### Stored data
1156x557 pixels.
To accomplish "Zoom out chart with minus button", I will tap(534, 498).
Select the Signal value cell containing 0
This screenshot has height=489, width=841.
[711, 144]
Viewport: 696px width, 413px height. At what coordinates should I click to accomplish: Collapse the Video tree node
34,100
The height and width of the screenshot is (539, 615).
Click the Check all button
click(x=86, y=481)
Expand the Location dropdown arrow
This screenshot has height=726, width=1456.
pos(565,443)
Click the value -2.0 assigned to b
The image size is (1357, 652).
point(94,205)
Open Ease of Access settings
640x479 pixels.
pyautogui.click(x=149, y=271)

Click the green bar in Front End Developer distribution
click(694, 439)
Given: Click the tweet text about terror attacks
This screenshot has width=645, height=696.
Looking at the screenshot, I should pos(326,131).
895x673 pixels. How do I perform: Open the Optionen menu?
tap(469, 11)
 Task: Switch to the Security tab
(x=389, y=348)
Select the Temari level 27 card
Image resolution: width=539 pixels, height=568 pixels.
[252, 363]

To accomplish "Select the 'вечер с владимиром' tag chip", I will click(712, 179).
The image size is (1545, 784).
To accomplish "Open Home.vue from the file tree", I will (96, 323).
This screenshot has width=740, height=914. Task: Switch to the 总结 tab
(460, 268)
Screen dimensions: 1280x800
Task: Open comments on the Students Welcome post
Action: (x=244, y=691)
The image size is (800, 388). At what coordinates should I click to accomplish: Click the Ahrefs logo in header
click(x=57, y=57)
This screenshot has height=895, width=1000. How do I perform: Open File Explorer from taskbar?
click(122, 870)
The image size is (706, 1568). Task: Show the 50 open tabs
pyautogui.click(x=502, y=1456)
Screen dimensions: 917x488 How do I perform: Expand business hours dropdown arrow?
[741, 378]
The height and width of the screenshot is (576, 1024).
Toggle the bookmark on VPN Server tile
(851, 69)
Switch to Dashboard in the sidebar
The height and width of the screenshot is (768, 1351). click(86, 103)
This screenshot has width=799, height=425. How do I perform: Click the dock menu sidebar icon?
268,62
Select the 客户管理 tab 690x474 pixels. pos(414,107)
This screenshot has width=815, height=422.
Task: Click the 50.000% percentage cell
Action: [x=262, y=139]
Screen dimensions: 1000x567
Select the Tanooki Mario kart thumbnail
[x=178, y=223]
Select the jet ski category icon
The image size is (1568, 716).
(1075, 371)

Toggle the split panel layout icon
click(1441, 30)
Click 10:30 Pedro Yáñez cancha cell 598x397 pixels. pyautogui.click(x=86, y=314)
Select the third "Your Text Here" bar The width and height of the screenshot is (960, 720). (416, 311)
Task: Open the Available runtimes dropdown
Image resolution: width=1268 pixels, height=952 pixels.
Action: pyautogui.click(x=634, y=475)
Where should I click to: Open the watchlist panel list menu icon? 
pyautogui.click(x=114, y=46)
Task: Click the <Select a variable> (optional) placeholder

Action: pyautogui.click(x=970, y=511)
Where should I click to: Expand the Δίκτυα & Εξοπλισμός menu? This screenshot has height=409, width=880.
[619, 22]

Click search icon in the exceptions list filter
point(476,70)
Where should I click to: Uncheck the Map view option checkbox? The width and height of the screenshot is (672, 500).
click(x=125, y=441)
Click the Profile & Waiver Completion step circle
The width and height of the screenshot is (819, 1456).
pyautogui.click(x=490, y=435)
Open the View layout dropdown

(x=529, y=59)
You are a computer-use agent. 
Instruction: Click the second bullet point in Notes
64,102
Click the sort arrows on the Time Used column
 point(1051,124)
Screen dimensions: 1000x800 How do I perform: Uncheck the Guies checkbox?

### Required work
All the entries above must be repeated exactly as they were given.

### Output of the task
1156x557 pixels.
To accomplish "Zoom out chart with minus button", I will tap(534, 498).
Select the Signal value cell containing 0
This screenshot has height=489, width=841.
[711, 144]
Viewport: 696px width, 413px height. At what coordinates should I click to accomplish: Collapse the Video tree node
34,100
The height and width of the screenshot is (539, 615).
Click the Check all button
click(x=86, y=481)
Expand the Location dropdown arrow
This screenshot has height=726, width=1456.
pos(565,443)
Click the value -2.0 assigned to b
The image size is (1357, 652).
point(94,205)
Open Ease of Access settings
640x479 pixels.
pyautogui.click(x=149, y=271)

Click the green bar in Front End Developer distribution
click(694, 439)
Given: Click the tweet text about terror attacks
This screenshot has width=645, height=696.
Looking at the screenshot, I should pos(326,131).
895x673 pixels. How do I perform: Open the Optionen menu?
tap(469, 11)
 Task: Switch to the Security tab
(x=389, y=348)
Select the Temari level 27 card
Image resolution: width=539 pixels, height=568 pixels.
[252, 363]

To accomplish "Select the 'вечер с владимиром' tag chip", I will click(712, 179).
The image size is (1545, 784).
To accomplish "Open Home.vue from the file tree", I will (96, 323).
This screenshot has width=740, height=914. Task: Switch to the 总结 tab
(460, 268)
Screen dimensions: 1280x800
Task: Open comments on the Students Welcome post
Action: (x=244, y=691)
The image size is (800, 388). At what coordinates should I click to accomplish: Click the Ahrefs logo in header
click(x=57, y=57)
This screenshot has height=895, width=1000. How do I perform: Open File Explorer from taskbar?
click(122, 870)
The image size is (706, 1568). Task: Show the 50 open tabs
pyautogui.click(x=502, y=1456)
Screen dimensions: 917x488 How do I perform: Expand business hours dropdown arrow?
[741, 378]
The height and width of the screenshot is (576, 1024).
Toggle the bookmark on VPN Server tile
(851, 69)
Switch to Dashboard in the sidebar
The height and width of the screenshot is (768, 1351). click(86, 103)
This screenshot has width=799, height=425. How do I perform: Click the dock menu sidebar icon?
268,62
Select the 客户管理 tab 690x474 pixels. pos(414,107)
This screenshot has width=815, height=422.
Task: Click the 50.000% percentage cell
Action: [x=262, y=139]
Screen dimensions: 1000x567
Select the Tanooki Mario kart thumbnail
[x=178, y=223]
Select the jet ski category icon
The image size is (1568, 716).
(1075, 371)

Toggle the split panel layout icon
click(1441, 30)
Click 10:30 Pedro Yáñez cancha cell 598x397 pixels. pyautogui.click(x=86, y=314)
Select the third "Your Text Here" bar The width and height of the screenshot is (960, 720). (416, 311)
Task: Open the Available runtimes dropdown
Image resolution: width=1268 pixels, height=952 pixels.
Action: pyautogui.click(x=634, y=475)
Where should I click to: Open the watchlist panel list menu icon? 
pyautogui.click(x=114, y=46)
Task: Click the <Select a variable> (optional) placeholder

Action: pyautogui.click(x=970, y=511)
Where should I click to: Expand the Δίκτυα & Εξοπλισμός menu? This screenshot has height=409, width=880.
[619, 22]

Click search icon in the exceptions list filter
point(476,70)
Where should I click to: Uncheck the Map view option checkbox? The width and height of the screenshot is (672, 500).
click(x=125, y=441)
Click the Profile & Waiver Completion step circle
The width and height of the screenshot is (819, 1456).
pyautogui.click(x=490, y=435)
Open the View layout dropdown

(x=529, y=59)
You are a computer-use agent. 
Instruction: Click the second bullet point in Notes
64,102
Click the sort arrows on the Time Used column
 point(1051,124)
Screen dimensions: 1000x800 How do I perform: Uncheck the Guies checkbox?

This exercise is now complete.